* Text under study *
==================================================
Libraries with an increased coverage and stranded layout were corrected by using Rcorrector [40] v1.0.4 with default settings and further used for de novo assembly with Trinity v2.8.4 [41] with default settings. 10 DAP- and 20 DAP-corrected stranded libraries were pooled together to increase the total coverage. The quality of the resulting assembly was assessed by aligning respective stranded libraries back to assemblies with bowtie2 v.2.3.5 [42], aligning assemblies against the Viridiplantae IPG database with BLAST [43], and testing for the benchmarking universal single-copy ortholog (BUSCO) content [44]. Assembly statistics were obtained with TrinityStats.pl support scripts from the Trinity package. Putative coding regions were extracted with TransDecoder [45] with a minimal length cutoff equal to 100 amino acids. Deduplication of joint assembly was based on the pipeline suggested by Alves-Carvalho et al. [46]. In brief, the assembly was filtered of contigs not containing open reading frames (ORFs), contigs less than 300 nt long, and contigs covered by respective ORFs by less than 30% with a custom Python script. Next, proteins encoded in extracted ORFs were clustered with CD-Hit [47] with an identity cutoff value equal to 0.9 to eradicate duplicates. Resulting transcriptome assembly was subject to quality and representation assessment, as described for initial assemblies. Finally, contigs were mapped to a recently published genome assembly of the ‘Caméor’ pea cultivar available at https://urgi.versailles.inra.fr/download/pea/ using minimap2 [48] v2.17-r941 in splice mode with a transcript strand-restricted search of splicing sites. A detailed quality assessment was obtained with rnaQUAST [49] v1.6.0.

2.4. Transcriptome Assembly Annotation

Most of the annotation was deduced with the Trinotate [50] pipeline, which encompasses several tools, including BLAST, HMMer 3 [51], TmHMM [52], and signalP [53]. BLASTP and BLASTX were run with the Viridiplantae-specific IPG database (6,959,975 entries total) with an E-value cutoff equal to 1 × 10−5. The rest of the Trinotate-incorporated tools were launched with default parameters. MapMan annotation was performed independently by using the Mercator server [54], with Arabidopsis, Oryza, and Chlamydomonas databases as targets and blast cutoff of 80% of identity. KEGG terms were also deduced independently from Trinotate with the BLASTKoala server [55].
To increase the robustness of GeneOntology (GO) over-representation tests, the following steps were taken. First, non-redundant Pfam GO annotations were added to BLAST-deduced GO annotations. After that, eggNOG v4.5 [56] in diamond mode was launched against a protein FASTA file and resulting GO annotations were extracted. Finally, MapMan categories were translated into GO terms with a custom script and BIN2GO cross-mapping obtained from the MapMan official website.
==================================================
* Information given *

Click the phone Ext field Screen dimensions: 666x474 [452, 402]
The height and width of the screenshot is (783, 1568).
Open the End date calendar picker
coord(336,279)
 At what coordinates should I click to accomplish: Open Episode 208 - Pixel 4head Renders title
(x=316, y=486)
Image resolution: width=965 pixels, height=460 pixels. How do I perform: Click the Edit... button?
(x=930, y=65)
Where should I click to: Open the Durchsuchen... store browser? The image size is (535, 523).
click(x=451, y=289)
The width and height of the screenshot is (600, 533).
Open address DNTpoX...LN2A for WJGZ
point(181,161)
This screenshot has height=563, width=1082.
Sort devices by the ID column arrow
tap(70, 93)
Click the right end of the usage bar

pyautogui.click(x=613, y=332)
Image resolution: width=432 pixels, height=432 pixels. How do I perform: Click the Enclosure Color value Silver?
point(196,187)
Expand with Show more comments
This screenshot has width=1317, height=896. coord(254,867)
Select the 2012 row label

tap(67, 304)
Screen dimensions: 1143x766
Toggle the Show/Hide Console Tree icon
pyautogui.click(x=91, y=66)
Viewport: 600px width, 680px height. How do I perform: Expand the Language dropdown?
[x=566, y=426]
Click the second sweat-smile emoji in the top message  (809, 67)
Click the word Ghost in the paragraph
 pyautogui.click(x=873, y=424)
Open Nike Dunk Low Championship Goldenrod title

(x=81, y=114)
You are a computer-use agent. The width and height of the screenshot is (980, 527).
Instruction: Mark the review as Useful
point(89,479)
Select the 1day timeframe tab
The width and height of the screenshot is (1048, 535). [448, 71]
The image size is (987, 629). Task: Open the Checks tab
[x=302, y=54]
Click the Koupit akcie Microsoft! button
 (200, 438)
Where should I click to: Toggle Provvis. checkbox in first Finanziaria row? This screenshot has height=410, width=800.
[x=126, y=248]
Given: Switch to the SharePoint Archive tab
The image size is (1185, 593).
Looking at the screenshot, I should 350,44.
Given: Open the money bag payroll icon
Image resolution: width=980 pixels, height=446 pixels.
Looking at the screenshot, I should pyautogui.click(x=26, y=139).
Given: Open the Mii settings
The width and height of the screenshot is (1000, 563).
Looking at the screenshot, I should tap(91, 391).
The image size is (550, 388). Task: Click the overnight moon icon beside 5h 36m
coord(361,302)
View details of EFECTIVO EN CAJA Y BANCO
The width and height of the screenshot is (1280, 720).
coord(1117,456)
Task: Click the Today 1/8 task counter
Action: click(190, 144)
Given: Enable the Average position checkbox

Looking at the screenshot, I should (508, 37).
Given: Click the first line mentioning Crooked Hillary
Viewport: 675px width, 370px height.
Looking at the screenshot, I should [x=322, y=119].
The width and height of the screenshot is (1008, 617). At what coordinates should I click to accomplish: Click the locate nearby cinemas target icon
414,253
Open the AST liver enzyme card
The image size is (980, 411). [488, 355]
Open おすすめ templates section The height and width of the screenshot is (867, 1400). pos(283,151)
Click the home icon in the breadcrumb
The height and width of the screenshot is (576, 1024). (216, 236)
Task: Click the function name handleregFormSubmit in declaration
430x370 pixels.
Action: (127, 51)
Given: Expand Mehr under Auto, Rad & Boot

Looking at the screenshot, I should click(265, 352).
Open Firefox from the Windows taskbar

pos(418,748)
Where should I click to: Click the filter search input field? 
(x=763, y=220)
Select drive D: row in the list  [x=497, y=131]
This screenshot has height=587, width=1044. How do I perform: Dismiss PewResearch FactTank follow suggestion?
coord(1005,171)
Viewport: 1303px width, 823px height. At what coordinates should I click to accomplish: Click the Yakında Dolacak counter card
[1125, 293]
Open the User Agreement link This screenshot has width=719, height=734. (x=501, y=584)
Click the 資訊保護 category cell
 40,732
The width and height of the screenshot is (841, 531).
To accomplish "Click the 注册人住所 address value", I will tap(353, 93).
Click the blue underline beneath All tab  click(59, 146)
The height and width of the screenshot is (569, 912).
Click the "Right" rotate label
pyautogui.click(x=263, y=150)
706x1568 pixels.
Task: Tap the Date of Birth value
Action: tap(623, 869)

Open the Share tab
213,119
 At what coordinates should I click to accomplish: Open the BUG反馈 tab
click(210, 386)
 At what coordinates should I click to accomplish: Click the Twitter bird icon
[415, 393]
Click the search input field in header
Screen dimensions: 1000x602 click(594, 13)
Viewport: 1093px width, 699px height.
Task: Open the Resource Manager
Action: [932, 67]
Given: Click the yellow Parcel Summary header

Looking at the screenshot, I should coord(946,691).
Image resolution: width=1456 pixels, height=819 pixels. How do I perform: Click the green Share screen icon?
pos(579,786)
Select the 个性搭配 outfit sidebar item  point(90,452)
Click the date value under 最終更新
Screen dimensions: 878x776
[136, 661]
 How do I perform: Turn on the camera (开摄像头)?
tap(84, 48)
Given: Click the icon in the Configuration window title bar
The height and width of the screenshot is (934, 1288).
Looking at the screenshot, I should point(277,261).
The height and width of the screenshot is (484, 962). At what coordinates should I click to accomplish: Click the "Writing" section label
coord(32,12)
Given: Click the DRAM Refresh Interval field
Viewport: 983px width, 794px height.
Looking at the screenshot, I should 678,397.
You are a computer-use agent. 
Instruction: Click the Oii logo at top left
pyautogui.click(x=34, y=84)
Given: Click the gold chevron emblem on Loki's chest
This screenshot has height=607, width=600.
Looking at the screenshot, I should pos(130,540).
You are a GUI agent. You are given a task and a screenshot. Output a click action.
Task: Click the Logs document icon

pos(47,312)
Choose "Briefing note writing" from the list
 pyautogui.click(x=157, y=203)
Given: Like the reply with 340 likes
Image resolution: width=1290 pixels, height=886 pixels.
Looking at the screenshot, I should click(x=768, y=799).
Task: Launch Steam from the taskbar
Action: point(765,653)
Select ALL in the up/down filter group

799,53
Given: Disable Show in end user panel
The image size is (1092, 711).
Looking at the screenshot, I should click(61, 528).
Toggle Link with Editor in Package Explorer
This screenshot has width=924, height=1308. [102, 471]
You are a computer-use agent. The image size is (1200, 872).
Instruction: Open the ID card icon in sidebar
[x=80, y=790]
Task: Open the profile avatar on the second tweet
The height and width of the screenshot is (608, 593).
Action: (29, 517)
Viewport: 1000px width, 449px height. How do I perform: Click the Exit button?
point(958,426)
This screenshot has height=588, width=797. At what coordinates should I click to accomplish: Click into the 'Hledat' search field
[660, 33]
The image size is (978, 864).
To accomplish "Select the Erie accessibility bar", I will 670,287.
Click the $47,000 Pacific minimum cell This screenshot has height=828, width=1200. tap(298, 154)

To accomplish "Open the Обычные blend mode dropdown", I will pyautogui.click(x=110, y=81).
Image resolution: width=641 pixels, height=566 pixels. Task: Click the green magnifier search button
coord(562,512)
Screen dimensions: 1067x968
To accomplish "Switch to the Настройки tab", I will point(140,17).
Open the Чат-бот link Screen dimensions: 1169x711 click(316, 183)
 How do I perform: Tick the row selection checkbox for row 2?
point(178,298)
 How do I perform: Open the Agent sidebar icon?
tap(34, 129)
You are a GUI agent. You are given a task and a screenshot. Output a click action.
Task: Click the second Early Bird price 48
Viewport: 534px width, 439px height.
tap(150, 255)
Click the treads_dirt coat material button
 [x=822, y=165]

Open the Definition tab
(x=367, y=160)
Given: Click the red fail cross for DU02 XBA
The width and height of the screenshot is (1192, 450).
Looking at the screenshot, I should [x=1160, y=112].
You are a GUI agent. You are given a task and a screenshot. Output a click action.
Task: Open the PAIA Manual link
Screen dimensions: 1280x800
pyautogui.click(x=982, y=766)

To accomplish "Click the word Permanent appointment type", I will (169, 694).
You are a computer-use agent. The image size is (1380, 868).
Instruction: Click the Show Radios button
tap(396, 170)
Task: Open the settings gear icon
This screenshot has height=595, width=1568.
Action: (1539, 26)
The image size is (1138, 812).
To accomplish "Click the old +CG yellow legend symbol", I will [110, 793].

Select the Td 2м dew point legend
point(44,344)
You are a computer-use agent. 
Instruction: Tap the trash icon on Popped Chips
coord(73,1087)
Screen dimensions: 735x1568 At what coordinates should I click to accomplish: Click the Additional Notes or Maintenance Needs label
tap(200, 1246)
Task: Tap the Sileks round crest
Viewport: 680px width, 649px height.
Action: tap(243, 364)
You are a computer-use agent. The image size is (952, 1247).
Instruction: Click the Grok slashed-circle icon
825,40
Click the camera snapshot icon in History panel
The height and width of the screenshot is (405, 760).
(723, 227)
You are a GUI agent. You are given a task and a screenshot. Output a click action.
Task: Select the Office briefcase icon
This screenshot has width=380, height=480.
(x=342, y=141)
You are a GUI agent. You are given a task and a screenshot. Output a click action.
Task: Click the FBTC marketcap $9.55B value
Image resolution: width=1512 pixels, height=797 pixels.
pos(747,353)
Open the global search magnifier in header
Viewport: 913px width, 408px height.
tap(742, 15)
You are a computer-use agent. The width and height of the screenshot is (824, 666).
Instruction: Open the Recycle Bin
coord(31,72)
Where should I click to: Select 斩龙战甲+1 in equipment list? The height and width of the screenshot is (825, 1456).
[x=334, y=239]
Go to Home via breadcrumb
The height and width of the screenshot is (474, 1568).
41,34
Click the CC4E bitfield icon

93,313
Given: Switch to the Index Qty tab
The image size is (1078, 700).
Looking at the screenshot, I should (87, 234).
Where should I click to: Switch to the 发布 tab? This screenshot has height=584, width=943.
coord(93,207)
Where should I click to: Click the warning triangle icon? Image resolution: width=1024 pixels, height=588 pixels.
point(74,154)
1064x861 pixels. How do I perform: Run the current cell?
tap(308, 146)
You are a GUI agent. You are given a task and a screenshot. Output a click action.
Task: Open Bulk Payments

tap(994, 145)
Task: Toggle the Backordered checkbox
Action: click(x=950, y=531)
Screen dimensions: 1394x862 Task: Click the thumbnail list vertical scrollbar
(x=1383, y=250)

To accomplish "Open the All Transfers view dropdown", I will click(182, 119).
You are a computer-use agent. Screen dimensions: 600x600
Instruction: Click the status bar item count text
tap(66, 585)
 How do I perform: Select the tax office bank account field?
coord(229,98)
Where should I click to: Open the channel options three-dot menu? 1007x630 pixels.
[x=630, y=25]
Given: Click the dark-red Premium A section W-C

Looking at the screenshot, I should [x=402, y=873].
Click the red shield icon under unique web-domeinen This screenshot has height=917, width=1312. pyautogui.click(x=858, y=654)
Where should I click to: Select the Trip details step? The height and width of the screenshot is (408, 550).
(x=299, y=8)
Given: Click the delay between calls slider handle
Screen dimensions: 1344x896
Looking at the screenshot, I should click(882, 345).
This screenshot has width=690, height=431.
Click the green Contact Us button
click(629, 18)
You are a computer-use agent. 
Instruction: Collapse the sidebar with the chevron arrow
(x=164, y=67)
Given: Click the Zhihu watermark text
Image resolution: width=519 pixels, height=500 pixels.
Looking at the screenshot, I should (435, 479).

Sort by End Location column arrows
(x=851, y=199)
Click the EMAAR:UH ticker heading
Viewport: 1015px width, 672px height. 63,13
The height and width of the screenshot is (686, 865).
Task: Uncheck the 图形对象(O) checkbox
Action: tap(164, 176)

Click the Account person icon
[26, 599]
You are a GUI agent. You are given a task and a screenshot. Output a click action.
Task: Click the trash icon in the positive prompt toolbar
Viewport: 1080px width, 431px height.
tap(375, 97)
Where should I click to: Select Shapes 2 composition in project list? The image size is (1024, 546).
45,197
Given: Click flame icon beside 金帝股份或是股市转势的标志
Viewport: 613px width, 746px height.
==================================================
* Work task *
Answer from the methods text on transcriptome assembly:
1. What minimal length cutoff was used when extracting putative coding regions with TransDecoder?
2. What E-value cutoff was used for BLASTP and BLASTX?
3. Which server was used to deduce KEGG terms?

* Reply *
1. 100 amino acids.
2. 1 × 10−5.
3. The BLASTKoala server.